[What is being asked]: Would you return the lines between the one holding "Coluna Empresários Sex (521, 638)" and the one holding "0 Comentários (276, 312)", inclusive, and only those, exactly as they stand in the listing below?

[Records to process]:
^^^^

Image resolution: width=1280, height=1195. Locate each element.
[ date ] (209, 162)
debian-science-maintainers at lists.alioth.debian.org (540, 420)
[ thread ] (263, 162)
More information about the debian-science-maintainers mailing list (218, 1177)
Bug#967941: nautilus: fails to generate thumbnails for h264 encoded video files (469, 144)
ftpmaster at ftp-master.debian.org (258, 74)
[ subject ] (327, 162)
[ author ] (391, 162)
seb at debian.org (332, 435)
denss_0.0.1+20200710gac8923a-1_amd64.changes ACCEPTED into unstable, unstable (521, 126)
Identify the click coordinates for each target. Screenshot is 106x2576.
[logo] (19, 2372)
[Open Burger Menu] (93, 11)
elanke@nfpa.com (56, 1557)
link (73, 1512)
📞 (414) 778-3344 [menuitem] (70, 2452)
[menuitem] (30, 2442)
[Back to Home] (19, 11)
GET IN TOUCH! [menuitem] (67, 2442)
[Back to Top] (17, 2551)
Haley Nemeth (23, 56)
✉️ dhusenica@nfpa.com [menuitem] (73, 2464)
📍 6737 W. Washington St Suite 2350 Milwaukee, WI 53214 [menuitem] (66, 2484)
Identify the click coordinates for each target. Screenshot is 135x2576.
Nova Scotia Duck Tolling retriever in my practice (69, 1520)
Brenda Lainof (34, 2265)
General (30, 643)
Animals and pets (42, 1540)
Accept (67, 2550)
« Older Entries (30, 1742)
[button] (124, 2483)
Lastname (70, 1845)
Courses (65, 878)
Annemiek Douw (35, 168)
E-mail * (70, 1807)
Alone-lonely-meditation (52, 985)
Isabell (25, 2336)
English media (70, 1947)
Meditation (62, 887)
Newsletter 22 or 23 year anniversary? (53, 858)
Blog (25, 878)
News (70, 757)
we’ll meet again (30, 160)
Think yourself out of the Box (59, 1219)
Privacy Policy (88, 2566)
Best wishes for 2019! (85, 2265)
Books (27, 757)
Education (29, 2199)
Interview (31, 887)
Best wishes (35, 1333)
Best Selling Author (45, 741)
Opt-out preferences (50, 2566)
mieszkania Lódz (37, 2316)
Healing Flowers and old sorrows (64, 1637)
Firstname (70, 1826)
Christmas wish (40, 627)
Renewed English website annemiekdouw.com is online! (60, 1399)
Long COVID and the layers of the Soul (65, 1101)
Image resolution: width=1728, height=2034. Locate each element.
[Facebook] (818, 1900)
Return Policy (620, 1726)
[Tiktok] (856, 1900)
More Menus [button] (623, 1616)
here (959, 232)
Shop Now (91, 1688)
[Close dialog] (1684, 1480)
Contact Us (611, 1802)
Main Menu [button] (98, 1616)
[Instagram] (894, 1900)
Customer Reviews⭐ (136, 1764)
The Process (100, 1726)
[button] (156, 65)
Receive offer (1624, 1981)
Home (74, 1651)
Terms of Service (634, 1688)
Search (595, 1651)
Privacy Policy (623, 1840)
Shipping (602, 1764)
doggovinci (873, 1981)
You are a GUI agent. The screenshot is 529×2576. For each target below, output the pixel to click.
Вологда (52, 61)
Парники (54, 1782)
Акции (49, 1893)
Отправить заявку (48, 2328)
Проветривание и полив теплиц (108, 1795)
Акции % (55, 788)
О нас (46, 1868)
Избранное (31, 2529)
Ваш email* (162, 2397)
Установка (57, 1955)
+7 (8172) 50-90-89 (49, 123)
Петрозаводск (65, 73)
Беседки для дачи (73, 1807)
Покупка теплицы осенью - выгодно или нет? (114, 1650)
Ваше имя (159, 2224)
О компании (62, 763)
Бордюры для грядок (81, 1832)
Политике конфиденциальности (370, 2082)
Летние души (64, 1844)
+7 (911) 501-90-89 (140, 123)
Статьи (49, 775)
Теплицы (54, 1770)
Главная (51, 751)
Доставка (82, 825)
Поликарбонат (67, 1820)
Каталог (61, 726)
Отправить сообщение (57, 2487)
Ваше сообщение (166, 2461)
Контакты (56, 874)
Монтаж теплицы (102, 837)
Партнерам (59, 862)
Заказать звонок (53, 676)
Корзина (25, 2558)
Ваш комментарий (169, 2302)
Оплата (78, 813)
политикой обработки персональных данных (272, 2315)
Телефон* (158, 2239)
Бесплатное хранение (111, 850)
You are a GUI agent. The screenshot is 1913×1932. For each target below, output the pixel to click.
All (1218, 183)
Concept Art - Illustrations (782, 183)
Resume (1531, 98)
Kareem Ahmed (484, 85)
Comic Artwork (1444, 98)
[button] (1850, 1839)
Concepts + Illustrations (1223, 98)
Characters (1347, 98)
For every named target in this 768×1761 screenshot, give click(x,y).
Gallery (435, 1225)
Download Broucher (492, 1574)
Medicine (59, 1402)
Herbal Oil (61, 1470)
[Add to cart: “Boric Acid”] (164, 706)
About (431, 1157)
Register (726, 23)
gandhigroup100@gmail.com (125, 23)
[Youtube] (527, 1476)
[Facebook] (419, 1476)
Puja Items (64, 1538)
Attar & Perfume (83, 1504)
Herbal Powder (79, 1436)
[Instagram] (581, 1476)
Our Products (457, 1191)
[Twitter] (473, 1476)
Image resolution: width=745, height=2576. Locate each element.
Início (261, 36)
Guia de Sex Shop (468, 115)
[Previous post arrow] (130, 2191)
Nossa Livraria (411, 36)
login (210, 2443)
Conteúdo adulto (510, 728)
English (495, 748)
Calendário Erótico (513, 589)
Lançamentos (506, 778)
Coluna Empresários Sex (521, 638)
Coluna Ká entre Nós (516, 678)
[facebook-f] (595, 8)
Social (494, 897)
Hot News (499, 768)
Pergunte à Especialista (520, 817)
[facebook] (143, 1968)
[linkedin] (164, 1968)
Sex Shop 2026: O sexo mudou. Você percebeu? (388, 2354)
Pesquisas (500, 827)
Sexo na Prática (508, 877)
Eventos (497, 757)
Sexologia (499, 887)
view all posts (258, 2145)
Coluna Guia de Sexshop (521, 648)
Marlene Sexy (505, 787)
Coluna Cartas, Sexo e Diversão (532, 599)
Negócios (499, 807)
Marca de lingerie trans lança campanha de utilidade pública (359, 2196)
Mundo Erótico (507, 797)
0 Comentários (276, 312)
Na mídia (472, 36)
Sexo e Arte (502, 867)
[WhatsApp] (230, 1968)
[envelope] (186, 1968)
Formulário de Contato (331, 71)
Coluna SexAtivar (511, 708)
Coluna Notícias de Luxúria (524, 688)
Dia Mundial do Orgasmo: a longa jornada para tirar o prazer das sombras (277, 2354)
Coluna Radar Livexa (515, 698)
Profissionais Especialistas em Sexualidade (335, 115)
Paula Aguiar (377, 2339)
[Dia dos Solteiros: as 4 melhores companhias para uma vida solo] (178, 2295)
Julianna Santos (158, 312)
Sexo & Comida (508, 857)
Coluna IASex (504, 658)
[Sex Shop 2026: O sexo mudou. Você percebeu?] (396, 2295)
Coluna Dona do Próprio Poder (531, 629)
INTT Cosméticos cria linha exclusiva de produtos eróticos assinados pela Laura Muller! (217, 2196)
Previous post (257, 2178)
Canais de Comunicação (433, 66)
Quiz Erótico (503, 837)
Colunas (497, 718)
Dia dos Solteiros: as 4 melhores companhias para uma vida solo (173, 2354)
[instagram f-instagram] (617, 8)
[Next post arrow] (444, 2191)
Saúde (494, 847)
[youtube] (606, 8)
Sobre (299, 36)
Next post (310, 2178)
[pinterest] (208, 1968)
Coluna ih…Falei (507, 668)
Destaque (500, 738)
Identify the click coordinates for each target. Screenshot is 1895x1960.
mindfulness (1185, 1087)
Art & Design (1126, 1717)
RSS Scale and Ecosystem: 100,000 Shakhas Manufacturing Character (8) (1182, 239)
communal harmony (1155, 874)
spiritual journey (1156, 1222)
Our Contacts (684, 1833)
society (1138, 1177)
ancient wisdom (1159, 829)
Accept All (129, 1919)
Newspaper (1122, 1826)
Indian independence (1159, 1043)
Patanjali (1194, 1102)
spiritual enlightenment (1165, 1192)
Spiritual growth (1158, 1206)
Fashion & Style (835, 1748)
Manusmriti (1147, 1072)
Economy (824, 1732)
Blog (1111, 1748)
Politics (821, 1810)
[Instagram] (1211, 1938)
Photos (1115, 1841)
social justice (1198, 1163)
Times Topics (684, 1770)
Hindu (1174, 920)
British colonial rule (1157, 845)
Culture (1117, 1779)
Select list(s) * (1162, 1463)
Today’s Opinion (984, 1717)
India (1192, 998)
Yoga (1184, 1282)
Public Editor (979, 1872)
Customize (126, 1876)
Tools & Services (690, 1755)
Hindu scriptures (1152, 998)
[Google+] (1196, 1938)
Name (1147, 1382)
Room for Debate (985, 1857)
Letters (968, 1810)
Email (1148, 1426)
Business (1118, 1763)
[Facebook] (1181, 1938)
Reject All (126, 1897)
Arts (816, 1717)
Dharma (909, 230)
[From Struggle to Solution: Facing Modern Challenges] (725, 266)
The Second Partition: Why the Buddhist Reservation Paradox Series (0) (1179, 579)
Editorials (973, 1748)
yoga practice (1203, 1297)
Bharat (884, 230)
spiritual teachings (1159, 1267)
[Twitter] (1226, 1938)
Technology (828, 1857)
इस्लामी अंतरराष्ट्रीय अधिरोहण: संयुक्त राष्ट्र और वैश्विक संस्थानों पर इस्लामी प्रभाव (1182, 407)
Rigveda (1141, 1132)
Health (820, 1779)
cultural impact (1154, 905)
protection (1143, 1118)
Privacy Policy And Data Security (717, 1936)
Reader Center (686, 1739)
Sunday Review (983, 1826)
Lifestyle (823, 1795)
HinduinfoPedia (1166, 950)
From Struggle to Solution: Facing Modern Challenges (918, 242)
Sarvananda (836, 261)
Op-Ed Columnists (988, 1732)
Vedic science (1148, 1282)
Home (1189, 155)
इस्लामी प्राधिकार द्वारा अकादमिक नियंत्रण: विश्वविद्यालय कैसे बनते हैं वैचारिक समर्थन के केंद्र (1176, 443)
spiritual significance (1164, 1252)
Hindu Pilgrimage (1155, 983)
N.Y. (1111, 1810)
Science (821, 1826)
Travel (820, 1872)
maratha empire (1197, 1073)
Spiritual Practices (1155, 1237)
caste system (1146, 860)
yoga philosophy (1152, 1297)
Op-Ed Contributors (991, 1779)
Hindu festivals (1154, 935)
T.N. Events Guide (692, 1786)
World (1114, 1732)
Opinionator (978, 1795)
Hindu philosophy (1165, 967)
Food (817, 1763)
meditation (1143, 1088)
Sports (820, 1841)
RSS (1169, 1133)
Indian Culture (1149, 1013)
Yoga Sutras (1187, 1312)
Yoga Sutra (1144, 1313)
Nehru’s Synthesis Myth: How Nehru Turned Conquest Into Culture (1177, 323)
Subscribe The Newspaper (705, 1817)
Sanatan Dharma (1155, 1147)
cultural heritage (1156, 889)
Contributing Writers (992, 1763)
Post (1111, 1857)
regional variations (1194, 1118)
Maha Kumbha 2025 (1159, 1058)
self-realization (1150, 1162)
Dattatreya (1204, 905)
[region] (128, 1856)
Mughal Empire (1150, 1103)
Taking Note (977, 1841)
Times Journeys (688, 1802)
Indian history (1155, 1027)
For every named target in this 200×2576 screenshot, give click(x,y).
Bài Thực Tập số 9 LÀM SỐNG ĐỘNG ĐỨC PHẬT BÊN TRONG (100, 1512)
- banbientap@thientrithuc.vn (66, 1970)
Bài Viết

^^^^

[Reply to the task]:
Coluna Empresários Sex (521, 638)
Coluna Ká entre Nós (516, 678)
[facebook-f] (595, 8)
Social (494, 897)
Hot News (499, 768)
Pergunte à Especialista (520, 817)
[facebook] (143, 1968)
[linkedin] (164, 1968)
Sex Shop 2026: O sexo mudou. Você percebeu? (388, 2354)
Pesquisas (500, 827)
Sexo na Prática (508, 877)
Eventos (497, 757)
Sexologia (499, 887)
view all posts (258, 2145)
Coluna Guia de Sexshop (521, 648)
Marlene Sexy (505, 787)
Coluna Cartas, Sexo e Diversão (532, 599)
Negócios (499, 807)
Marca de lingerie trans lança campanha de utilidade pública (359, 2196)
Mundo Erótico (507, 797)
0 Comentários (276, 312)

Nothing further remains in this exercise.